We used clinic-based pill counts as the primary adherence measure. Whilst there are other measures of adherence that may more accurately reflect pill-taking behavior than clinic-based pill counts [7,8,27–30], this was the only practical and objective method that gave consistent, comparable data across different ART trials. Patients were generally not informed that returns were counted, although this information was not purposefully withheld. Tablet counts are widely used as a marker for adherence [8,11,22,28,29,31]. Pill consumption, however, is not directly measured and therefore the data may represent the upper boundary of actual patient adherence. Patients may not bring in all their medications or some may empty (pill dump) their bottles prior to a clinic visit [22,30]. While these possibilities cannot be excluded, the high rate of viral suppression combined with the significant association between adherence and viral load data suggest the tablet counts in this study correlated with actual adherence. Other investigators have also found a close association between similar clinic-based refill data, as a proxy for adherence, and HIV viral load as well as HIV clinical outcomes, including AIDS and death [12,13, 16,32,33].
The decision to enter patients onto therapy in this study was made on clinical and immunologic criteria; however it is possible that there may have been a selection bias towards patients likely to have better adherence than the general population. ART is not widely available in Cape Town, and, out of large numbers of people with HIV, this cohort was motivated enough to warrant referral from their primary care clinic to a secondary hospital. Subjects on trial also received information and encouragement on a regular basis from medical staff and counselors. This may have enhanced adherence and limit more general applicability.

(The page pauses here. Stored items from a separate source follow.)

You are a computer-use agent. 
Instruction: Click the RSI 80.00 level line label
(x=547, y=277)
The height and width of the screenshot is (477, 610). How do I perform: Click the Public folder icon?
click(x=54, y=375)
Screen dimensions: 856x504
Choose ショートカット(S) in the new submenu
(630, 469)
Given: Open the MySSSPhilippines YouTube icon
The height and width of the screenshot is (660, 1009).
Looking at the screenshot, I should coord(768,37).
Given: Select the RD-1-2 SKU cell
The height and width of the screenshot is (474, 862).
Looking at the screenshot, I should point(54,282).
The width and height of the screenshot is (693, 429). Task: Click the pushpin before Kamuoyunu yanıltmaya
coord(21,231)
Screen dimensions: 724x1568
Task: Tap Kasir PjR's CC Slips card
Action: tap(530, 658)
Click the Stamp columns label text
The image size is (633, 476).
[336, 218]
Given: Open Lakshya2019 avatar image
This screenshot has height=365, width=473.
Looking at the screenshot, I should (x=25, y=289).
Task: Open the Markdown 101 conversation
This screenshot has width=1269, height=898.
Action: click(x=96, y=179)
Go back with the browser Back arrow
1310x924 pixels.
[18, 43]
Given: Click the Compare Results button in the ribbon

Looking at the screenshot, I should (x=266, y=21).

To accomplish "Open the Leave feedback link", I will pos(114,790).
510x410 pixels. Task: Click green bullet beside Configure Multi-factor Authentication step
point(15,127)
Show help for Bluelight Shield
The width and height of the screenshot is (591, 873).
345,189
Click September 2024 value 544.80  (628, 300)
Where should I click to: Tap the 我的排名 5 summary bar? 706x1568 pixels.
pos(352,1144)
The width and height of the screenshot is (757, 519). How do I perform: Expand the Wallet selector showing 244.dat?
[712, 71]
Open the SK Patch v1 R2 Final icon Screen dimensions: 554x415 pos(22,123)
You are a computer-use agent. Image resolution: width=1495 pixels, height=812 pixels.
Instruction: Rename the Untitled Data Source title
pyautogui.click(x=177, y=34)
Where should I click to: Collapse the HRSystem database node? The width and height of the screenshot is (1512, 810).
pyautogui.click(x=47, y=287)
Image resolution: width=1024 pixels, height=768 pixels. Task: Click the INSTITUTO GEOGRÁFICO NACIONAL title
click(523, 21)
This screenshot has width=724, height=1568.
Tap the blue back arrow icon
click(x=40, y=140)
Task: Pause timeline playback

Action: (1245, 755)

Most subjects completed 48 weeks of therapy. Subjects who actively withdrew from therapy with in the 48 weeks of the study, tended to do so early in therapy. These patients were generally younger and, although they were not clinically more advanced in terms of disease staging, they tended to have more advanced immunologic and virologic disease. This may have resulted in increased adverse events leading to withdrawal through removal of consent, toxicity, or an HIV-related event. Other demographic factors, such as sex, language and socio-economic status, did not differ between those that withdrew and the rest of the cohort, confirming how difficult it is to predict patient behavior [8,9,34,35].
This study demonstrates that the high levels of adherence required to implement successful ART were achieved in an African cohort without formal adherence intervention. Factors impacting on adherence and virologic outcomes elsewhere were similarly reflected in this cohort. Clinical and virologic benefits were maintained after 1 year. Most importantly, low socio-economic status was not a barrier to success. Individuals with HIV disease, who could potentially benefit from ART, should not be denied access based on otherwise unsubstantiated expectations of poor adherence.
Sponsorship: M. B. was partially funded by a grant from the BMS ‘Secure-The-Future’ fund. D. B. received funding from The Doris Duke Charitable Foundation.